This URL is definitely not transporting me to BabyX. I tried
`http://www.malcolmmclean.site11.com/www' that you mentioned in one of
the previous posts, but that was also a dud. It was only when I went to
`http://www.malcolmmclean.site11.com/' and clicked on the 'www/' that I
was able to get somewhere.

I'm using Midori.
 
N

Nobody

Seriously, if every piece of software that uses XML included its own
parser, half the programming world would be writing XML parsers.

And most of them would be half-baked parsers for whichever unspecified
subset of XML the program uses for its output (i.e. not actually XML at
all, just something similar enough to confuse people).

If you're going to support XML, you need to accept any file which matches
the schema, not just those which the application generated itself.
Otherwise, you can't edit the files with standard tools, can't create
files with standard libraries, etc. IOW, you may as well just fwrite() the
in-memory representation to disc.
 
N

Nobody

In Malcolm's case, he is parsing XML which he himself has generated. So the
program can be minimal (but retaining the advantage of being in a standard
format).

The output might be in a standard format (or it might not, if it's being
coded to match an implementation rather than a specification). But does
that really help if you can't do anything with the file beside load it
straight back in? If the parser won't read the result of editing the file
with e.g. xsltproc, there isn't a great deal of point in in having it in
XML in the first place.
 
M

Malcolm McLean

And most of them would be half-baked parsers for whichever unspecified
subset of XML the program uses for its output (i.e. not actually XML at
all, just something similar enough to confuse people).

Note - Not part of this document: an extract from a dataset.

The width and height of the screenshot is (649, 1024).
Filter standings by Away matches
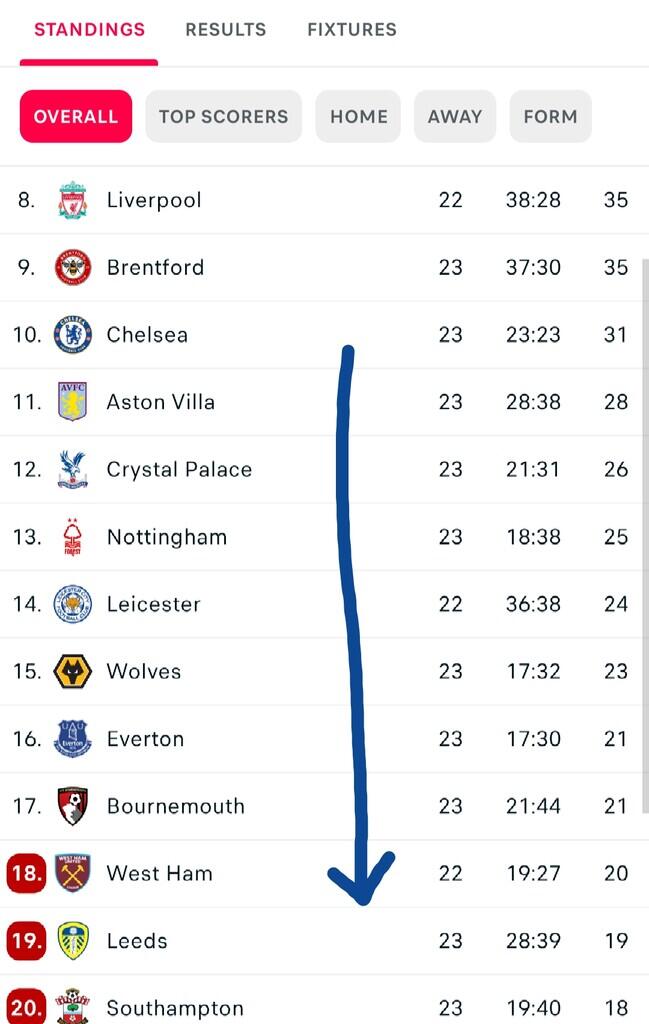pyautogui.click(x=455, y=116)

If you're going to support XML, you need to accept any file which matches
the schema, not just those which the application generated itself.
Otherwise, you can't edit the files with standard tools, can't create
files with standard libraries, etc. IOW, you may as well just fwrite() the
in-memory representation to disc.
You edit the file with a text editor. Or the program write it to disk in
xml format, and you can open and examine it with a text editor.
For the vast majority of programs, it's possible to produce a file which
is valid xml but which defeats the loader in some way. If you declare a
clue as 2 across when 2 is at the head of a down-only word, for example,
a crossword program is going to have to reject your file. So if it also
rejects it if you set up some complex scheme involving namespaces and
entities, which it can't understand because it doesn't support those features,
it's not a qualitative change.

The alternative to using xml is to declare a specific syntax, as used by
the Microsoft resource compiler, which pre-dates xml. So with the MS resource
compiler you declare a bitmap

disk1 BITMAP "disk.bmp"

there's nothing too bad about this. But the user's going to be saying "does
the id need to be in quotes, or just the path? How do I comment out a line?
Are lines terminated by semi-colons? How do I continue a line if I've got a
long path? If you use xml, it's easier, because people know the conventions.

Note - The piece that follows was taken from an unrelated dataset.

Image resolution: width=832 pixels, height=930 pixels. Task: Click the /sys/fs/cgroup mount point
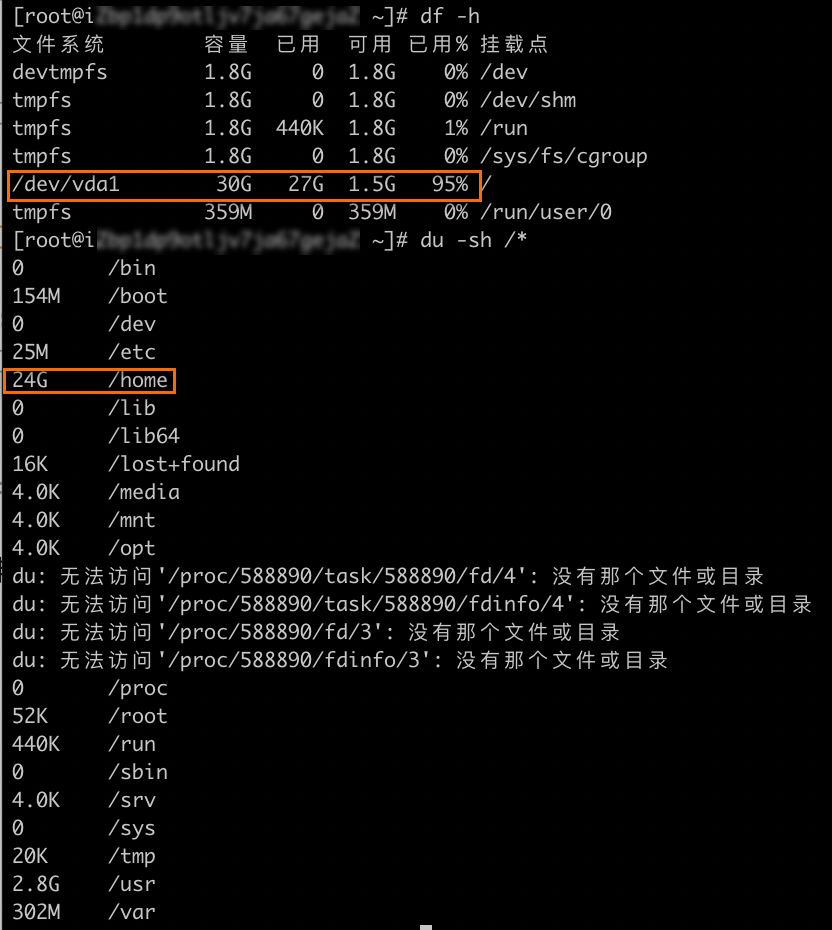tap(564, 156)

It is a potential problem that some third party may automatically generate
a Baby X resource compiler script in valid xml which looks to the reader
like a well-formed script file, but which in fact the Baby X compiler can't
parse. But it's unlikely to affect many people, and it's unlikely to be
hard to overcome. Ultimately if there's a demand that it accepts fully-featured
xml, then of course I'd consider replacing the vanilla xml parser with a
bigger module.
 
I

Ian Collins

Malcolm said:
You edit the file with a text editor. Or the program write it to disk in
xml format, and you can open and examine it with a text editor.
For the vast majority of programs, it's possible to produce a file which
is valid xml but which defeats the loader in some way. If you declare a
clue as 2 across when 2 is at the head of a down-only word, for example,
a crossword program is going to have to reject your file. So if it also
rejects it if you set up some complex scheme involving namespaces and
entities, which it can't understand because it doesn't support those features,
it's not a qualitative change.

The alternative to using xml is to declare a specific syntax, as used by
the Microsoft resource compiler, which pre-dates xml.

Or use a simple, well known and supported format such as JSON. My
"full" JSON parser is about 200 lines of code.
 
M

Malcolm McLean

In many cases it would satisfy the most important requirement: you can
tick the "uses XML" checkbox. Unfortunately there is never a "uses
XML well" checkbox...

From xmlsoft.org:

The latest versions of libxslt can be found on the xmlsoft.org server. (NOTE that you need the libxml2, libxml2-devel, libxslt and libxslt-devel packages installed to compile applications using libxslt.) Igor Zlatkovic is nowthe maintainer of the Windows port, he provides binaries. CSW provides Solaris binaries, and Steve Ball provides Mac Os X binaries.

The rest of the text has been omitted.